McGee also helms a self-directed online motivational course called the 14-Day Creative Quarantine Challenge, which she’s run since late March. For a nominal $25 fee, you get daily writing prompts and access to inspiring videos. By the end of two weeks, you should have the start of a creative project, and hopefully you’ll know some ways to combat pandemic panic and procrastination.
Why (and when) did you come up with the 14-Day Creative Quarantine Challenge?
I came up with it during the first few days of the UK lockdown. The Ex-Boyfriend Yard Sale had been cancelled, and many of my artist friends and colleagues were suddenly without work, taking big financial hits, scared and feeling detached from their identities as artists. I wanted to do something that would remedy those things and bring artists together.
Why 14 days?
Because quarantine is a 14-day period. Haha. It seemed cute at the time. Now I think it was a happy accident. Committing to creating daily for two full weeks seems to be helping artists make a lasting shift with their practice.
Have you used similar prompts yourself?
All. The. Time. I give myself small assignments to avoid being overwhelmed. It seems to work for me.
What do you do when you have writer’s block?
I force myself to write every day. I try to do three hours per day minimum. But I’ve had to work up to that. Consistency is vital for me. If I’m stuck with a particular chunk, I work on a different chunk. In dire situations I go for a walk or take a shower, but then I have to log my hours later.
Many of the challenges are writing prompts, but you say they can translate to artists in other mediums. Can you give me an example?
One of the writing-focused prompts is to begin with “I was lying before. The truth is…” Several visual artists have created an image for the lie and then another for the truth. A dancer took the prompt “I live by three principles” and demonstrated her principles through movement. Circus artists, musicians, comedians, puppet-makers and screenwriters have all done the challenge. My aunt Lynda created a collage inspired by each of the prompts.
More than 1,100 people around the world have participated. Have any artists shown you work that came out of the challenge?
Yes! They’ve continued to share their writing, videos and images with me via email and social media. It’s ridiculously exciting and inspiring for me to witness.
There’s a nominal fee, but is it true that some people have donated money for others to take the challenge?
People have been incredibly generous. We have a scholarship fund for artists who simply can’t afford $25 right now.
Many people are finding they can’t focus lately because of the news.
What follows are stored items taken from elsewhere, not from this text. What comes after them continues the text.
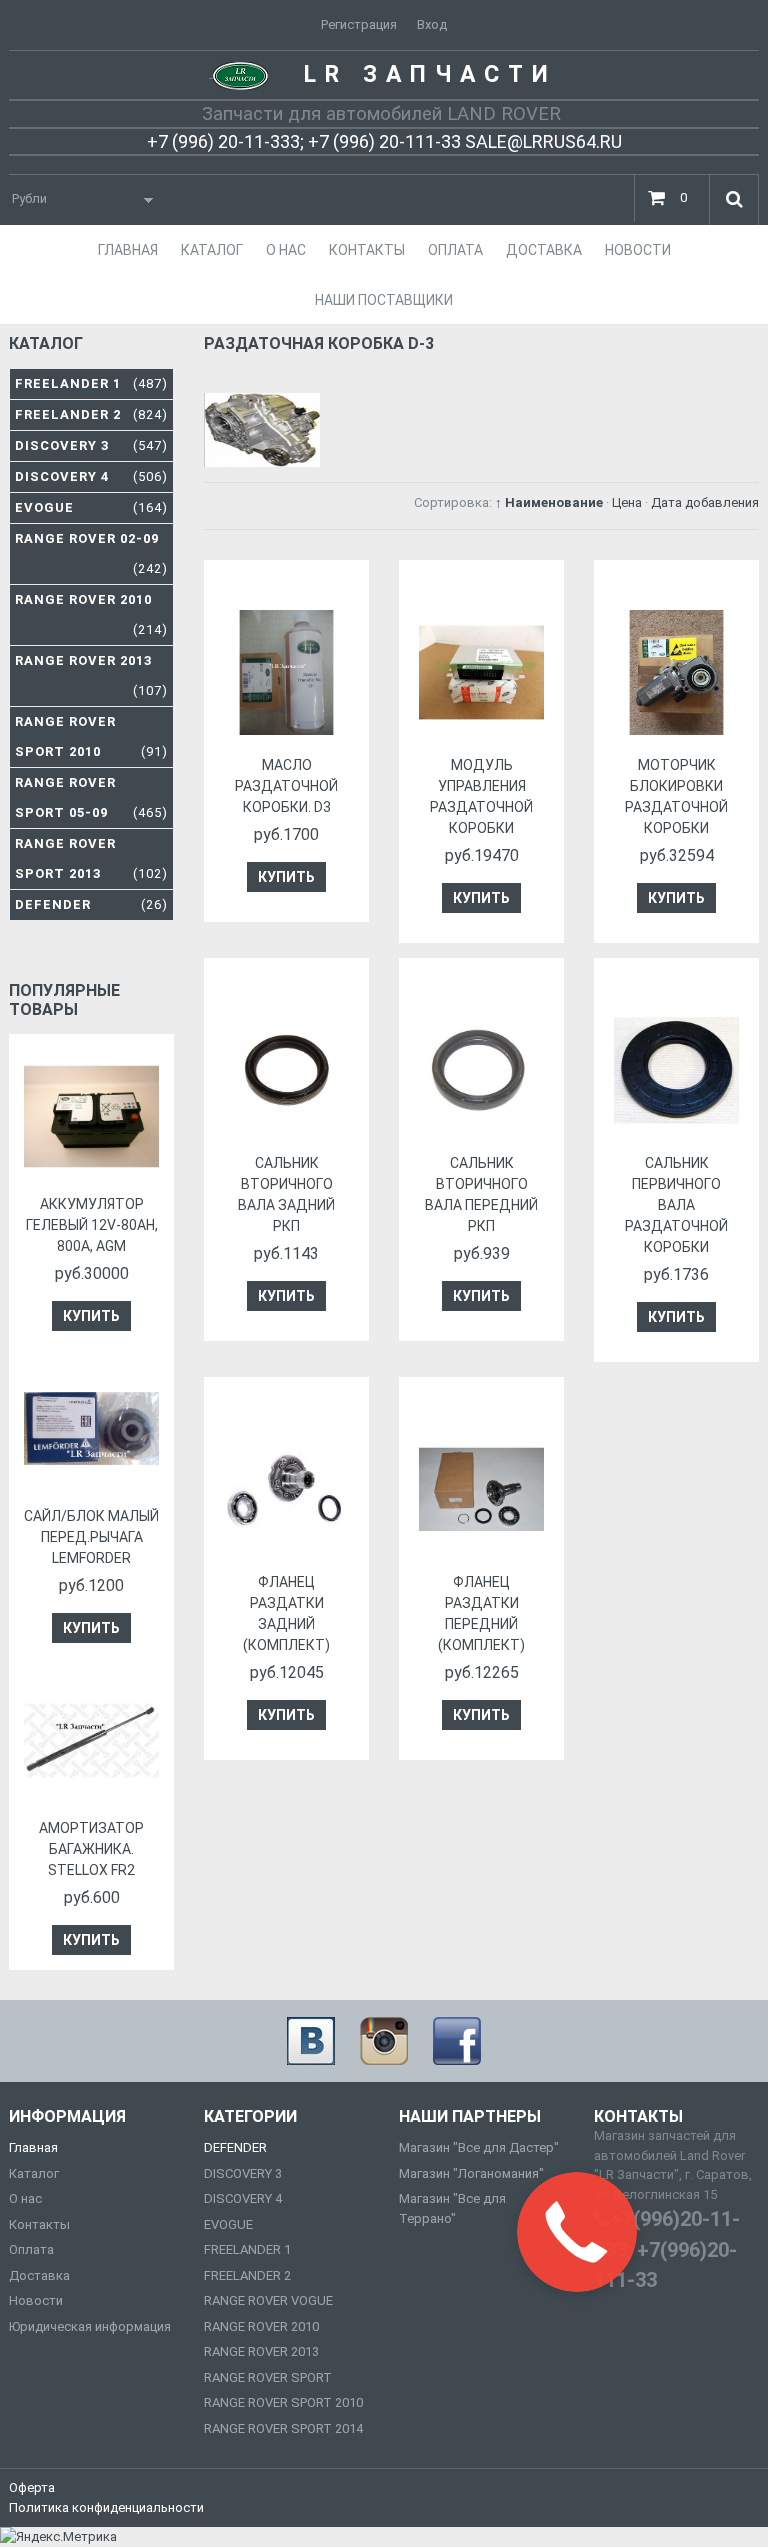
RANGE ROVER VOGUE (268, 2300)
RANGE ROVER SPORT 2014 (283, 2428)
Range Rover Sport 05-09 (91, 797)
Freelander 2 (91, 414)
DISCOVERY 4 (243, 2198)
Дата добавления (705, 502)
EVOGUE (228, 2224)
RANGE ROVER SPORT (268, 2377)
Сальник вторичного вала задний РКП (286, 1194)
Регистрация (359, 24)
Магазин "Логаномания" (471, 2173)
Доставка (39, 2275)
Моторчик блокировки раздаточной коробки (676, 796)
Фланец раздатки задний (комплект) (286, 1613)
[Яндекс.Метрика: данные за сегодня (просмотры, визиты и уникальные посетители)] (58, 2537)
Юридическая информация (90, 2326)
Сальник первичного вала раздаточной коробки (676, 1205)
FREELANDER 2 (247, 2275)
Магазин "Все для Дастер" (479, 2147)
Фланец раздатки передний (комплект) (481, 1613)
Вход (432, 24)
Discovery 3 (91, 445)
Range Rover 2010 (91, 614)
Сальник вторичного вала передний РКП (481, 1194)
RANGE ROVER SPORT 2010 (283, 2402)
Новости (36, 2300)
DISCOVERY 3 (243, 2173)
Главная (33, 2147)
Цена (627, 502)
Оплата (31, 2249)
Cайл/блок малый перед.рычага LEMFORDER (91, 1537)
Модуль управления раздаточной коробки (481, 796)
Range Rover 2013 (91, 675)
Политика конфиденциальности (106, 2507)
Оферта (32, 2487)
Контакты (39, 2224)
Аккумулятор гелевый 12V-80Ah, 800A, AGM (92, 1225)
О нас (25, 2198)
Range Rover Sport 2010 (91, 736)
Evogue (91, 507)
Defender (91, 904)
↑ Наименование (549, 502)
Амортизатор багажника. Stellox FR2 (91, 1849)
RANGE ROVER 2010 (261, 2326)
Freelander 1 (91, 383)
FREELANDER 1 (247, 2249)
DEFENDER (235, 2147)
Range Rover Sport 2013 (91, 858)
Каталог (34, 2173)
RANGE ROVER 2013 (261, 2351)
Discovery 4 (91, 476)
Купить (91, 1316)
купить (286, 877)
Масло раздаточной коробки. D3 (286, 786)
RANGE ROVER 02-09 (91, 553)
What’s your advice for them?
Write about what’s going on in your head, body and heart. Let it be part of your work, rather than resisting it. Ask yourself where fear, rage, futility, frustration, sorrow, boredom, lust or jealousy – whatever you may be feeling – lives inside the piece you’re creating. Fold it in. Allow whatever you’re experiencing be part of your artistic practice rather than a barrier to it. It will make your work more textured and true. And it will matter more to you.
And commit to creating for 10 minutes every day. Put a timer on and create until the timer goes off.